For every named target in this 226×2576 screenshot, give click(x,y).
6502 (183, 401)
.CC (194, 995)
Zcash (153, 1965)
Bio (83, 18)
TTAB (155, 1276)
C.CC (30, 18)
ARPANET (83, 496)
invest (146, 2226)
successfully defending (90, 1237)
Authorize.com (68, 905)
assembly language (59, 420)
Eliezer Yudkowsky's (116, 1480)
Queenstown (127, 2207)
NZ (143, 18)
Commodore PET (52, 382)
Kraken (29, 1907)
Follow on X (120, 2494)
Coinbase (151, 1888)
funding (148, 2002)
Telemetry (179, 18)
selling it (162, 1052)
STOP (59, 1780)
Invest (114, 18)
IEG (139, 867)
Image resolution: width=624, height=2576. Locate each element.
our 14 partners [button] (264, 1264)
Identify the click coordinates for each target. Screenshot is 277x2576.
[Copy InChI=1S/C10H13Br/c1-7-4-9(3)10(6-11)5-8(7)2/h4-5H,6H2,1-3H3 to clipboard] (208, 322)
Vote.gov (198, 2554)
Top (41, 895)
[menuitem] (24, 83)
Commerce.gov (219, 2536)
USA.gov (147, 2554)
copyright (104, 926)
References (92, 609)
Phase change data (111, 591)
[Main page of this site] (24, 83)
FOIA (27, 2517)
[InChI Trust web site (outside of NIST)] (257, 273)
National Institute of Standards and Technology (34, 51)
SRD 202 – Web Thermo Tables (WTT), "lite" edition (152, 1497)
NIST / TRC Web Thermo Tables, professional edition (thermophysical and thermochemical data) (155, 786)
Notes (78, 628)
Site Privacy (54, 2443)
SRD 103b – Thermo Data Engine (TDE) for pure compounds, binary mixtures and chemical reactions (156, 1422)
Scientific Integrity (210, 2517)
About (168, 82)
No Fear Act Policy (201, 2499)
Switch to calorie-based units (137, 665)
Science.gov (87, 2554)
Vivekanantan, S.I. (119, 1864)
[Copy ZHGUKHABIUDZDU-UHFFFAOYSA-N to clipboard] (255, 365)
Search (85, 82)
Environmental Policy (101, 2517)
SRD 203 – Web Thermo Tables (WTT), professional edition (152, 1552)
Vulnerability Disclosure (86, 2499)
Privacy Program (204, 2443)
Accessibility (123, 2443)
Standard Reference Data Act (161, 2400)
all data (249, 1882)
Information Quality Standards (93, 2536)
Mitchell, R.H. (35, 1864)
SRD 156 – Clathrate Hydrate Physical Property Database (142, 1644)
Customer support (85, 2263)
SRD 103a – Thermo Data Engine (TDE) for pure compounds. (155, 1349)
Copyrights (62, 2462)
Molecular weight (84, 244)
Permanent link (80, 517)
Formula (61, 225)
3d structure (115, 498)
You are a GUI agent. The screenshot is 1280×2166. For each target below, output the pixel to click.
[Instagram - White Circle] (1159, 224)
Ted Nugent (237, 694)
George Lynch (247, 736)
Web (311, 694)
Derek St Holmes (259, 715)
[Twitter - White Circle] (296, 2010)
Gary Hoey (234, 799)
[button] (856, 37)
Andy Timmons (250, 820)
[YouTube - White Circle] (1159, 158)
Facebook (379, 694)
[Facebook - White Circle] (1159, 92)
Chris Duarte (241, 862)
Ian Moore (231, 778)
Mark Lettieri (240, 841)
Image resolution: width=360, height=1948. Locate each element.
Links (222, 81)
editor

******

Work item
Starting at the line above that holds "TTAB (155, 1276)" and ending at the line that holds "Standard Reference Data Act (161, 2400)", transcribe each line exactly and include no other lines.

Answer area
TTAB (155, 1276)
C.CC (30, 18)
ARPANET (83, 496)
invest (146, 2226)
successfully defending (90, 1237)
Authorize.com (68, 905)
assembly language (59, 420)
Eliezer Yudkowsky's (116, 1480)
Queenstown (127, 2207)
NZ (143, 18)
Commodore PET (52, 382)
Kraken (29, 1907)
Follow on X (120, 2494)
Coinbase (151, 1888)
funding (148, 2002)
Telemetry (179, 18)
selling it (162, 1052)
STOP (59, 1780)
Invest (114, 18)
IEG (139, 867)
Image resolution: width=624, height=2576. Locate each element.
our 14 partners [button] (264, 1264)
Identify the click coordinates for each target. Screenshot is 277x2576.
[Copy InChI=1S/C10H13Br/c1-7-4-9(3)10(6-11)5-8(7)2/h4-5H,6H2,1-3H3 to clipboard] (208, 322)
Vote.gov (198, 2554)
Top (41, 895)
[menuitem] (24, 83)
Commerce.gov (219, 2536)
USA.gov (147, 2554)
copyright (104, 926)
References (92, 609)
Phase change data (111, 591)
[Main page of this site] (24, 83)
FOIA (27, 2517)
[InChI Trust web site (outside of NIST)] (257, 273)
National Institute of Standards and Technology (34, 51)
SRD 202 – Web Thermo Tables (WTT), "lite" edition (152, 1497)
NIST / TRC Web Thermo Tables, professional edition (thermophysical and thermochemical data) (155, 786)
Notes (78, 628)
Site Privacy (54, 2443)
SRD 103b – Thermo Data Engine (TDE) for pure compounds, binary mixtures and chemical reactions (156, 1422)
Scientific Integrity (210, 2517)
About (168, 82)
No Fear Act Policy (201, 2499)
Switch to calorie-based units (137, 665)
Science.gov (87, 2554)
Vivekanantan, S.I. (119, 1864)
[Copy ZHGUKHABIUDZDU-UHFFFAOYSA-N to clipboard] (255, 365)
Search (85, 82)
Environmental Policy (101, 2517)
SRD 203 – Web Thermo Tables (WTT), professional edition (152, 1552)
Vulnerability Disclosure (86, 2499)
Privacy Program (204, 2443)
Accessibility (123, 2443)
Standard Reference Data Act (161, 2400)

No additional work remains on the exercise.